### WORK ORDER
Give again, word for word, the line holding "Given: Open the" and every line after it through the end of the data below. Omit pictures.

[Stored items]
▼▼▼

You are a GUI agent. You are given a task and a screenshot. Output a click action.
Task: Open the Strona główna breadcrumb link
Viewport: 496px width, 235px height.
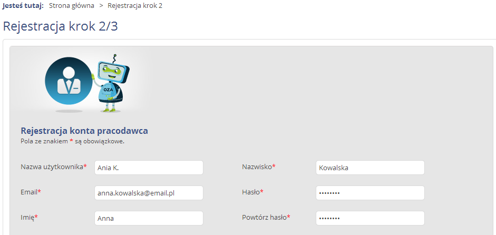pyautogui.click(x=72, y=6)
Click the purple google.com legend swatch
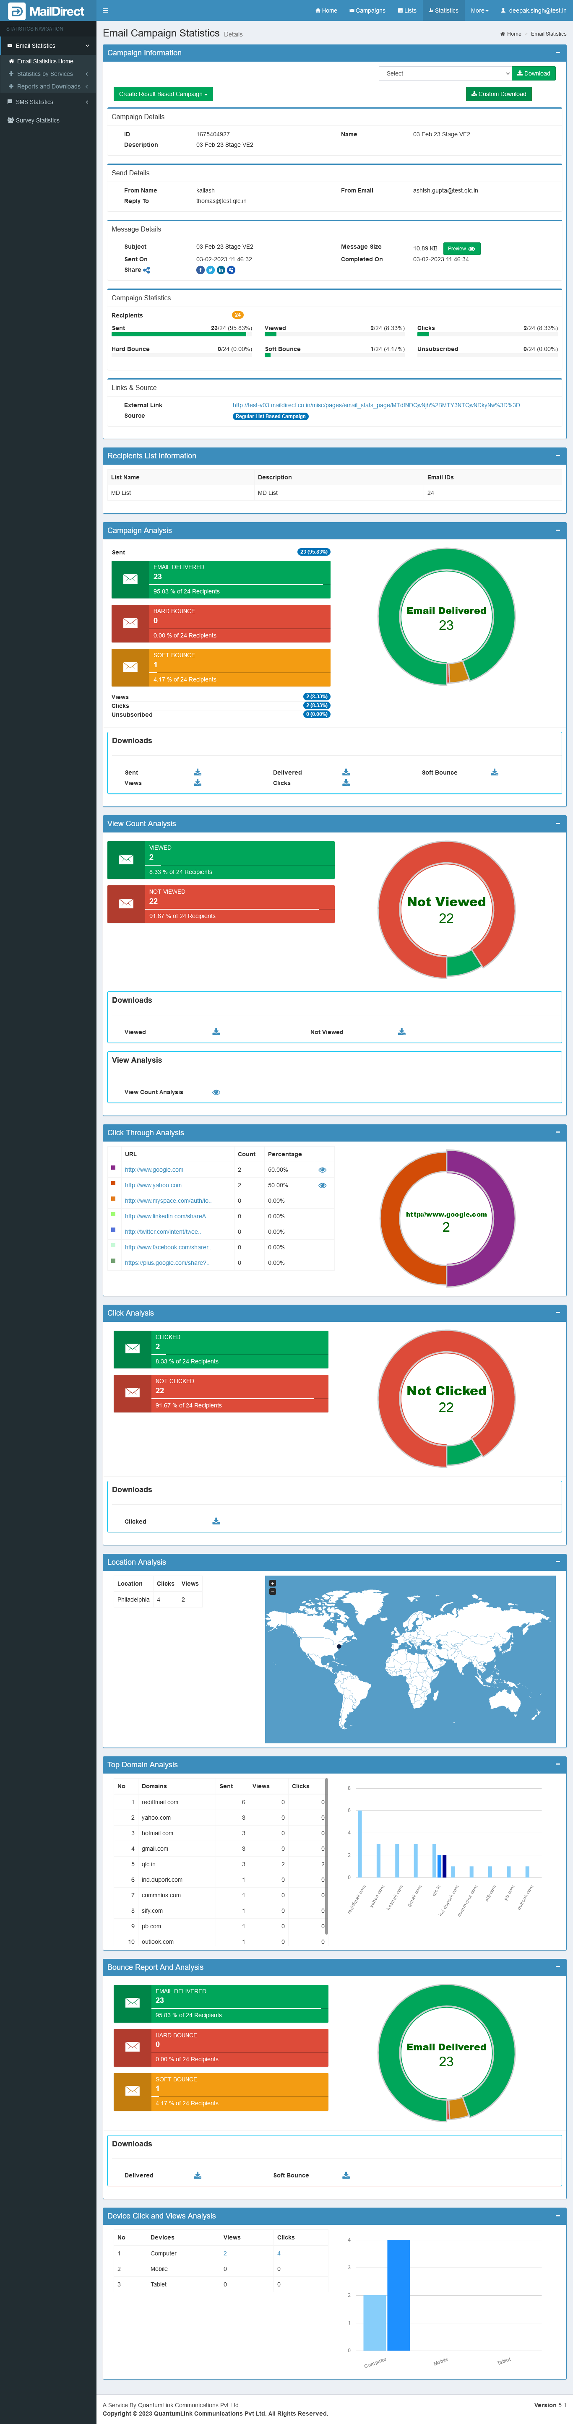The width and height of the screenshot is (573, 2424). [113, 1168]
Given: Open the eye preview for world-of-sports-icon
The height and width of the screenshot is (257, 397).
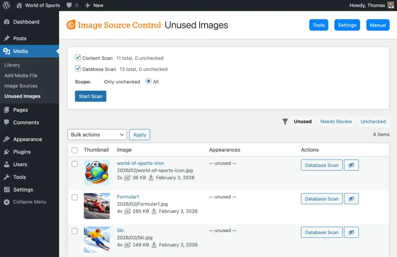Looking at the screenshot, I should 351,165.
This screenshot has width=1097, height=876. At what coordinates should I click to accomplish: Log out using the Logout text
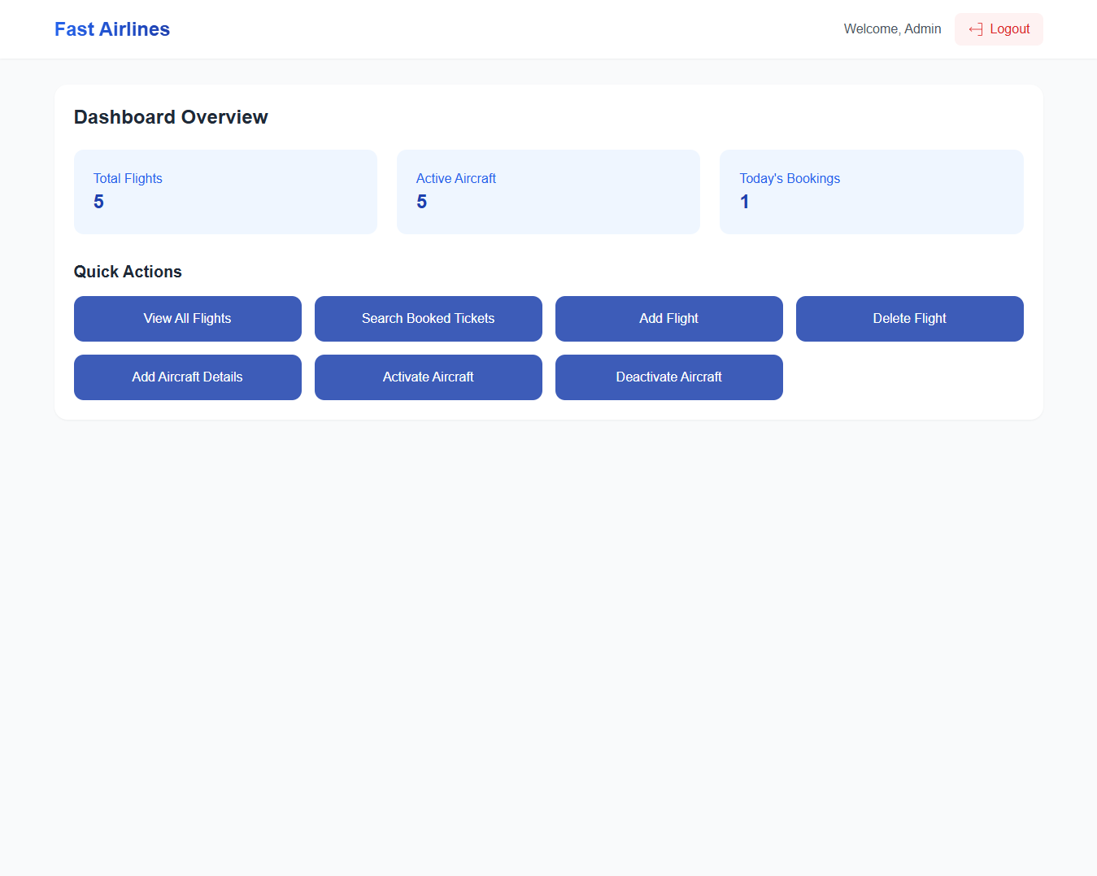1009,29

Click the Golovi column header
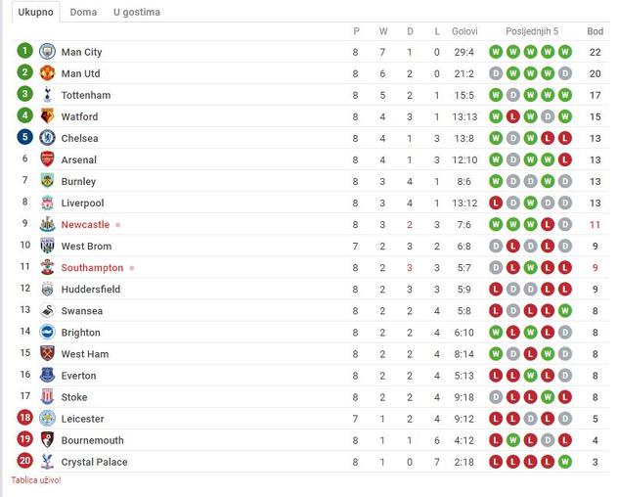click(x=464, y=31)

▲▲▲

### TASK ANSWER
Given: Open the eye preview for world-of-sports-icon
The height and width of the screenshot is (257, 397).
Looking at the screenshot, I should 351,165.
This screenshot has width=1097, height=876. At what coordinates should I click to accomplish: Log out using the Logout text
1009,29

Click the Golovi column header
click(x=464, y=31)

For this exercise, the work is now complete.